BRIEF. A faithful, complete copy of the records is required.

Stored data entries
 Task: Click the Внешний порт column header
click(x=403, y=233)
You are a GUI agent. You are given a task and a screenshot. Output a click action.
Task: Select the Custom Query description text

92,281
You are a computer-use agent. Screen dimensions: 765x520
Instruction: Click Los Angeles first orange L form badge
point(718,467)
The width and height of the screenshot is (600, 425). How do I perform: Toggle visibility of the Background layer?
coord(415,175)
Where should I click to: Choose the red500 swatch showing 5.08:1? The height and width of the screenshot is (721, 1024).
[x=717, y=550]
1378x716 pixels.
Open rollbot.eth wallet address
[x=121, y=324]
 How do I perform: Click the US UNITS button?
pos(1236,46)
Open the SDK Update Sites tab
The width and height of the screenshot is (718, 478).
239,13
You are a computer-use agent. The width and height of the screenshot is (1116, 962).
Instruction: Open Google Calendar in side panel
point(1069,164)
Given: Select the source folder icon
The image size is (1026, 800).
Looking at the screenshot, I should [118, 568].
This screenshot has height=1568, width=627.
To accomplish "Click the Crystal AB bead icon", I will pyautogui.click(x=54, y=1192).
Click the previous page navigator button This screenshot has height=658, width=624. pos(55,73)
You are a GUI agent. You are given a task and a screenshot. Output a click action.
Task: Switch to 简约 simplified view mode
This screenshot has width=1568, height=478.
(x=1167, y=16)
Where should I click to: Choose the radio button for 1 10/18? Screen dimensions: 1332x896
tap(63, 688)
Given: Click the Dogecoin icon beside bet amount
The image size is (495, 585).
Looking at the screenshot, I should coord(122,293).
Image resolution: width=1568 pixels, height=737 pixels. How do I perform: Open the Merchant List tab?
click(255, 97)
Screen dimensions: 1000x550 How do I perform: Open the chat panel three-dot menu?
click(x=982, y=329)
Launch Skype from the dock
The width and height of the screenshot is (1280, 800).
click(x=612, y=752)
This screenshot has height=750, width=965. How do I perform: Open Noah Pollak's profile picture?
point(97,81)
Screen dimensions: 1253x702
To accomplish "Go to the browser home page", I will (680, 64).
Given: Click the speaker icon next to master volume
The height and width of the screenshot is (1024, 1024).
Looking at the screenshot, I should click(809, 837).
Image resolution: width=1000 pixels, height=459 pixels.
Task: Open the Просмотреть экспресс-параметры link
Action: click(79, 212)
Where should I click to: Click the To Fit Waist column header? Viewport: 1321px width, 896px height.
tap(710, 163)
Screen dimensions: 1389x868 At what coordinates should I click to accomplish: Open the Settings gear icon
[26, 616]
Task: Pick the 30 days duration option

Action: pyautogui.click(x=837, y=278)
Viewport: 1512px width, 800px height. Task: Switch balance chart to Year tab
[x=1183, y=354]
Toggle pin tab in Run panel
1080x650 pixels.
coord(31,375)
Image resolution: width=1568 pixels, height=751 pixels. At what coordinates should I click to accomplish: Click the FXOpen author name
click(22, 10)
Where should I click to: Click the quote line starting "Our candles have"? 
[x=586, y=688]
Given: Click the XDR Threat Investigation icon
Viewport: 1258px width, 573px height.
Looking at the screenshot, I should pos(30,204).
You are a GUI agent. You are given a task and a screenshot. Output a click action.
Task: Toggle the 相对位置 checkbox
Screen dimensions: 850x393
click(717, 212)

ANSWER FOR THIS EXERCISE.
 Task: Click the Внешний порт column header
click(x=403, y=233)
You are a GUI agent. You are given a task and a screenshot. Output a click action.
Task: Select the Custom Query description text

92,281
You are a computer-use agent. Screen dimensions: 765x520
Instruction: Click Los Angeles first orange L form badge
point(718,467)
The width and height of the screenshot is (600, 425). How do I perform: Toggle visibility of the Background layer?
coord(415,175)
Where should I click to: Choose the red500 swatch showing 5.08:1? The height and width of the screenshot is (721, 1024).
[x=717, y=550]
1378x716 pixels.
Open rollbot.eth wallet address
[x=121, y=324]
 How do I perform: Click the US UNITS button?
pos(1236,46)
Open the SDK Update Sites tab
The width and height of the screenshot is (718, 478).
239,13
You are a computer-use agent. The width and height of the screenshot is (1116, 962).
Instruction: Open Google Calendar in side panel
point(1069,164)
Given: Select the source folder icon
The image size is (1026, 800).
Looking at the screenshot, I should [118, 568].
This screenshot has height=1568, width=627.
To accomplish "Click the Crystal AB bead icon", I will pyautogui.click(x=54, y=1192).
Click the previous page navigator button This screenshot has height=658, width=624. pos(55,73)
You are a GUI agent. You are given a task and a screenshot. Output a click action.
Task: Switch to 简约 simplified view mode
This screenshot has width=1568, height=478.
(x=1167, y=16)
Where should I click to: Choose the radio button for 1 10/18? Screen dimensions: 1332x896
tap(63, 688)
Given: Click the Dogecoin icon beside bet amount
The image size is (495, 585).
Looking at the screenshot, I should coord(122,293).
Image resolution: width=1568 pixels, height=737 pixels. How do I perform: Open the Merchant List tab?
click(255, 97)
Screen dimensions: 1000x550 How do I perform: Open the chat panel three-dot menu?
click(x=982, y=329)
Launch Skype from the dock
The width and height of the screenshot is (1280, 800).
click(x=612, y=752)
This screenshot has height=750, width=965. How do I perform: Open Noah Pollak's profile picture?
point(97,81)
Screen dimensions: 1253x702
To accomplish "Go to the browser home page", I will (680, 64).
Given: Click the speaker icon next to master volume
The height and width of the screenshot is (1024, 1024).
Looking at the screenshot, I should click(809, 837).
Image resolution: width=1000 pixels, height=459 pixels.
Task: Open the Просмотреть экспресс-параметры link
Action: click(79, 212)
Where should I click to: Click the To Fit Waist column header? Viewport: 1321px width, 896px height.
tap(710, 163)
Screen dimensions: 1389x868 At what coordinates should I click to accomplish: Open the Settings gear icon
[26, 616]
Task: Pick the 30 days duration option

Action: pyautogui.click(x=837, y=278)
Viewport: 1512px width, 800px height. Task: Switch balance chart to Year tab
[x=1183, y=354]
Toggle pin tab in Run panel
1080x650 pixels.
coord(31,375)
Image resolution: width=1568 pixels, height=751 pixels. At what coordinates should I click to accomplish: Click the FXOpen author name
click(22, 10)
Where should I click to: Click the quote line starting "Our candles have"? 
[x=586, y=688]
Given: Click the XDR Threat Investigation icon
Viewport: 1258px width, 573px height.
Looking at the screenshot, I should pos(30,204).
You are a GUI agent. You are given a task and a screenshot. Output a click action.
Task: Toggle the 相对位置 checkbox
Screen dimensions: 850x393
click(717, 212)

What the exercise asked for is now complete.